This documentary, made by the members of the Ecological Justice Field Group presents the historical narratives of land acquisition in the Hiregutti panchayat of the Kumta Taluk in Uttara Kannada district of Karnataka. Hiregutti is a part of 1848 acres of land that was acquired by the Karnataka State Government in 1970s, and was subsequently leased out to various industries, leading to changes in the economic and ecological value of the land, and the manner in which the communities living in the area used it.
The land in Hiregutti was very fertile, and was mainly used for estuarine kagga farming. ‘Kagga’ is a unique variety of salt resistant paddy, grown in the brackish waters in the region, in embankments, built along the backwaters of the Aghanashini estuary, on what are called ‘gajni’ lands
Post the acquisition of the land by the Karnataka Government, it was handed over to ‘Karnataka Industries and Development Board’ in 1973, who then went on to lease out this land to various industries over the years. The first development intervention was that of a caustic soda factory by Bellarpur Industries, to manufacture salt in the region. This led to the formation of ‘Gajni Land owners, Tenants and Workers Protection Committee’ in Hiregutti in 1986, to fight the case for the land that was being snatched away from them, leading to them filing a petition at the High Court in Karnataka, to get their land back; which was rejected. Subsequently the Ballarpur Industries Ltd. abandoned salt production in these lands. Post this incident, the community resistance to the unjust take over of the land strengthened, as they later managed to mobilise themselves and contact the state and central government, to disallow the construction of a Thermal power plant in Hiregutti in 2003.

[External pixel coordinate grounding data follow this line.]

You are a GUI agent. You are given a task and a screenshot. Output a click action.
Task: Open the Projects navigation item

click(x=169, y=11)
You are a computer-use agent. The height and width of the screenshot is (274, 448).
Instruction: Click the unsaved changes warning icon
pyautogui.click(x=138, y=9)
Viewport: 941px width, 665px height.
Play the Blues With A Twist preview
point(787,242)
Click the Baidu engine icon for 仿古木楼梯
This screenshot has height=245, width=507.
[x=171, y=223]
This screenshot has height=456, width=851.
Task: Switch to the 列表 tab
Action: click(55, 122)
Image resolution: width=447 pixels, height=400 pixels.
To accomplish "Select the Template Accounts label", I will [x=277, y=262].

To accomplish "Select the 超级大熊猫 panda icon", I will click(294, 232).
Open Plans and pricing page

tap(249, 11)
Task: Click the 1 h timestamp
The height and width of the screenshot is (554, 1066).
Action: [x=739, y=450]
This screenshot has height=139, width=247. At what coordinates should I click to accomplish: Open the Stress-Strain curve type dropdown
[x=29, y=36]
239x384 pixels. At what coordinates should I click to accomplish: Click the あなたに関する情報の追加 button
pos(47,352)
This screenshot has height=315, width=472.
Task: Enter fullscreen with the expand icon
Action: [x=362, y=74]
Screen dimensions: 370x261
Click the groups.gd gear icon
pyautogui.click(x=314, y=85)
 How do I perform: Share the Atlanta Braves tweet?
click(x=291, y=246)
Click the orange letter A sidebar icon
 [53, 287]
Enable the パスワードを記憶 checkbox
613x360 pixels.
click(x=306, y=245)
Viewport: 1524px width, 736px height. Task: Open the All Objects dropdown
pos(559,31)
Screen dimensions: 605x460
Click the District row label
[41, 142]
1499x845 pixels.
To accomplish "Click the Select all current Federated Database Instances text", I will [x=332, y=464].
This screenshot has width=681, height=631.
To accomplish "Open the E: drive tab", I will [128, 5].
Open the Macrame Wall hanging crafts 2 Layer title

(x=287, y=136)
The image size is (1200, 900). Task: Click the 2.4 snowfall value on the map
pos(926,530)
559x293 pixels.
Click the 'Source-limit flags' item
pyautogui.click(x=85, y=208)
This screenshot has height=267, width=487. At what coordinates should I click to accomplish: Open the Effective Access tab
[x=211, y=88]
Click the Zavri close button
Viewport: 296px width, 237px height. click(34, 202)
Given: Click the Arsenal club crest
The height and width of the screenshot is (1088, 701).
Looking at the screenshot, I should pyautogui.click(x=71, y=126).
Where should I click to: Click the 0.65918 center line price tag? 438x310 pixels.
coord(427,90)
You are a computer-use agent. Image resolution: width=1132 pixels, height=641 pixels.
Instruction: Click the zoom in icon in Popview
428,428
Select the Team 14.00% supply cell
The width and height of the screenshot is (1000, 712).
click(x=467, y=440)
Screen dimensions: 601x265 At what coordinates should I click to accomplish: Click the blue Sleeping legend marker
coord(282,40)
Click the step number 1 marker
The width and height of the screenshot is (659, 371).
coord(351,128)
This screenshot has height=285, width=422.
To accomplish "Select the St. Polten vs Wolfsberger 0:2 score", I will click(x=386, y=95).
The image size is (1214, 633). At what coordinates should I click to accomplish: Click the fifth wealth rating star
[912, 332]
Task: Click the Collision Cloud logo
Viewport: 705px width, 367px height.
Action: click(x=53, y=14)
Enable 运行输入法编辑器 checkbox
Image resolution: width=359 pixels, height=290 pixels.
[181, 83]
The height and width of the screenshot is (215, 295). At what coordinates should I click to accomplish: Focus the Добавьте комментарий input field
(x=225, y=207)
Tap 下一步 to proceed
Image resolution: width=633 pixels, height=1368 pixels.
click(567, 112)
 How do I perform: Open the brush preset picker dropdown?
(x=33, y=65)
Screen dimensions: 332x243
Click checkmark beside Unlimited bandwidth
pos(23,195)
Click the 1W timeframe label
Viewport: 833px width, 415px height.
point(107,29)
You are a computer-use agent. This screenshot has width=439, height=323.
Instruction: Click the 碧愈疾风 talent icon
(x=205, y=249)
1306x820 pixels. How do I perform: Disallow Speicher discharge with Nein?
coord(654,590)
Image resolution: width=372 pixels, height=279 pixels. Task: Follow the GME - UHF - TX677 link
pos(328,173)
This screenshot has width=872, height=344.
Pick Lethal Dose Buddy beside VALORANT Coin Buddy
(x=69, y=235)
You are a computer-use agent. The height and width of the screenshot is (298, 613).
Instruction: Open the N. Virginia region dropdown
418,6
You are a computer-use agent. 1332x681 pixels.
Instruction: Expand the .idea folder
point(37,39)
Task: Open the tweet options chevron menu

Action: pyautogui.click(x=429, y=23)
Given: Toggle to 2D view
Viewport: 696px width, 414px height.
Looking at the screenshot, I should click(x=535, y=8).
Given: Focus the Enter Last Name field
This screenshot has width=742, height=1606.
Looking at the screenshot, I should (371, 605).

With the increasing industrial intervention and the growth of aquaculture (shrimp breeding), kagga farming started to decline in the area, and now it is almost non-existent. In the process, the land has been ravaged, and made infertile; communities have been displaced, and are yet to be adequately compensated for the land that was snatched away from them. “Development” can thus lead to spatial and temporal consequences, that affect the way the land is used, and this becomes more acute for the communities whose livelihoods are dependent on that land.
Now, there is a proposal for a multi purpose port to be built in the same area, for which 1400 acres of the acquired land has been handed over by KIADB to an undisclosed PPP project. By documenting the history of the land in Hiregutti through the oral narratives of people, we try to understand the politics of land acquisition that has been taking place for the past 45 years, which is now giving way to the port.
Recently, the Environment Appraisal Commitee of the Ministry of Environment and Forests gave the clearance for this port. As the impending threat of a port gets closer, it raises new questions on the process of accumulation that may occur with further transformation of the land.
Note: This video is in Kannada, but we will add english subtitles to it very soon.